__Record extracts__
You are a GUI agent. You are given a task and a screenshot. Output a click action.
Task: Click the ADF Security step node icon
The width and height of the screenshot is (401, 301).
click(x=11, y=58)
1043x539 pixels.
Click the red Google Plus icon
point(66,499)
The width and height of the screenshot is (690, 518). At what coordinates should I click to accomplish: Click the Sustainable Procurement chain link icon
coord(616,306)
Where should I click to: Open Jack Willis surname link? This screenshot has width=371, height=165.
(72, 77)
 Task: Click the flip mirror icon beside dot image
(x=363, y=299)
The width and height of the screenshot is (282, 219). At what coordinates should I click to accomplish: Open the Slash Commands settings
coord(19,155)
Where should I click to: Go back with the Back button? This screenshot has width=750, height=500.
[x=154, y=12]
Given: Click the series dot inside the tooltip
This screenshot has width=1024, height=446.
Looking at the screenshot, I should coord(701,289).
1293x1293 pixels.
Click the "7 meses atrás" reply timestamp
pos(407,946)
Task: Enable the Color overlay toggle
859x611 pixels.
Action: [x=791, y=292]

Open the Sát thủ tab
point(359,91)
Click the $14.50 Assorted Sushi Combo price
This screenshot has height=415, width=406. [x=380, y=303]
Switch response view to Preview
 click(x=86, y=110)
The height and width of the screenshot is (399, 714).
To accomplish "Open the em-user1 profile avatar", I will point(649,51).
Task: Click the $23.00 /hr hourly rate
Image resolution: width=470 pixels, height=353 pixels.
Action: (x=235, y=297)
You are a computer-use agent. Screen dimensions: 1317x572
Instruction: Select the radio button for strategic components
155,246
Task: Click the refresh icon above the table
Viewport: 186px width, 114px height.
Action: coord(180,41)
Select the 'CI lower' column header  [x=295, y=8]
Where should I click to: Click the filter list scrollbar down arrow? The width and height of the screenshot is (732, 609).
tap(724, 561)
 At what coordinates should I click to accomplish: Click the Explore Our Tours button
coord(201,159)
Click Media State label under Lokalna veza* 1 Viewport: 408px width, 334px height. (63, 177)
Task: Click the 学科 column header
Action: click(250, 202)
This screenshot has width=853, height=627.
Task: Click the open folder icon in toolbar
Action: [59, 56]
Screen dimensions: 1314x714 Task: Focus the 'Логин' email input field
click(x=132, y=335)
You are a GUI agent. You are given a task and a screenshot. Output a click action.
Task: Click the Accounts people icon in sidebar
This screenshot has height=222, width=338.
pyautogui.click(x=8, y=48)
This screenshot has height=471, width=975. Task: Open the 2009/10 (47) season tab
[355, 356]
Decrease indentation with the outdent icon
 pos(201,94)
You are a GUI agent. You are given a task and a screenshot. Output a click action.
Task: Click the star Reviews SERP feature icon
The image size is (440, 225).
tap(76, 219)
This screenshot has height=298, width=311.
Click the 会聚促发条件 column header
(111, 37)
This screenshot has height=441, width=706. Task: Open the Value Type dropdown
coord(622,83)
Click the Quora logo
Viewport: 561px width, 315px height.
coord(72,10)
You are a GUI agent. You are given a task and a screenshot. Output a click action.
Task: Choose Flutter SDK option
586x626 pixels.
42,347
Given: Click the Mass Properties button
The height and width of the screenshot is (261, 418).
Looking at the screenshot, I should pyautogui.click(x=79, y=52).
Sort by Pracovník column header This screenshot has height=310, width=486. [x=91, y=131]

__What to do__
The full set of records above is to be printed again verbatim.

__Answer section__
You are a GUI agent. You are given a task and a screenshot. Output a click action.
Task: Click the ADF Security step node icon
The width and height of the screenshot is (401, 301).
click(x=11, y=58)
1043x539 pixels.
Click the red Google Plus icon
point(66,499)
The width and height of the screenshot is (690, 518). At what coordinates should I click to accomplish: Click the Sustainable Procurement chain link icon
coord(616,306)
Where should I click to: Open Jack Willis surname link? This screenshot has width=371, height=165.
(72, 77)
 Task: Click the flip mirror icon beside dot image
(x=363, y=299)
The width and height of the screenshot is (282, 219). At what coordinates should I click to accomplish: Open the Slash Commands settings
coord(19,155)
Where should I click to: Go back with the Back button? This screenshot has width=750, height=500.
[x=154, y=12]
Given: Click the series dot inside the tooltip
This screenshot has width=1024, height=446.
Looking at the screenshot, I should coord(701,289).
1293x1293 pixels.
Click the "7 meses atrás" reply timestamp
pos(407,946)
Task: Enable the Color overlay toggle
859x611 pixels.
Action: [x=791, y=292]

Open the Sát thủ tab
point(359,91)
Click the $14.50 Assorted Sushi Combo price
This screenshot has height=415, width=406. [x=380, y=303]
Switch response view to Preview
 click(x=86, y=110)
The height and width of the screenshot is (399, 714).
To accomplish "Open the em-user1 profile avatar", I will point(649,51).
Task: Click the $23.00 /hr hourly rate
Image resolution: width=470 pixels, height=353 pixels.
Action: (x=235, y=297)
You are a computer-use agent. Screen dimensions: 1317x572
Instruction: Select the radio button for strategic components
155,246
Task: Click the refresh icon above the table
Viewport: 186px width, 114px height.
Action: coord(180,41)
Select the 'CI lower' column header  [x=295, y=8]
Where should I click to: Click the filter list scrollbar down arrow? The width and height of the screenshot is (732, 609).
tap(724, 561)
 At what coordinates should I click to accomplish: Click the Explore Our Tours button
coord(201,159)
Click Media State label under Lokalna veza* 1 Viewport: 408px width, 334px height. (63, 177)
Task: Click the 学科 column header
Action: click(250, 202)
This screenshot has width=853, height=627.
Task: Click the open folder icon in toolbar
Action: [59, 56]
Screen dimensions: 1314x714 Task: Focus the 'Логин' email input field
click(x=132, y=335)
You are a GUI agent. You are given a task and a screenshot. Output a click action.
Task: Click the Accounts people icon in sidebar
This screenshot has height=222, width=338.
pyautogui.click(x=8, y=48)
This screenshot has height=471, width=975. Task: Open the 2009/10 (47) season tab
[355, 356]
Decrease indentation with the outdent icon
 pos(201,94)
You are a GUI agent. You are given a task and a screenshot. Output a click action.
Task: Click the star Reviews SERP feature icon
The image size is (440, 225).
tap(76, 219)
This screenshot has height=298, width=311.
Click the 会聚促发条件 column header
(111, 37)
This screenshot has height=441, width=706. Task: Open the Value Type dropdown
coord(622,83)
Click the Quora logo
Viewport: 561px width, 315px height.
coord(72,10)
You are a GUI agent. You are given a task and a screenshot. Output a click action.
Task: Choose Flutter SDK option
586x626 pixels.
42,347
Given: Click the Mass Properties button
The height and width of the screenshot is (261, 418).
Looking at the screenshot, I should pyautogui.click(x=79, y=52).
Sort by Pracovník column header This screenshot has height=310, width=486. [x=91, y=131]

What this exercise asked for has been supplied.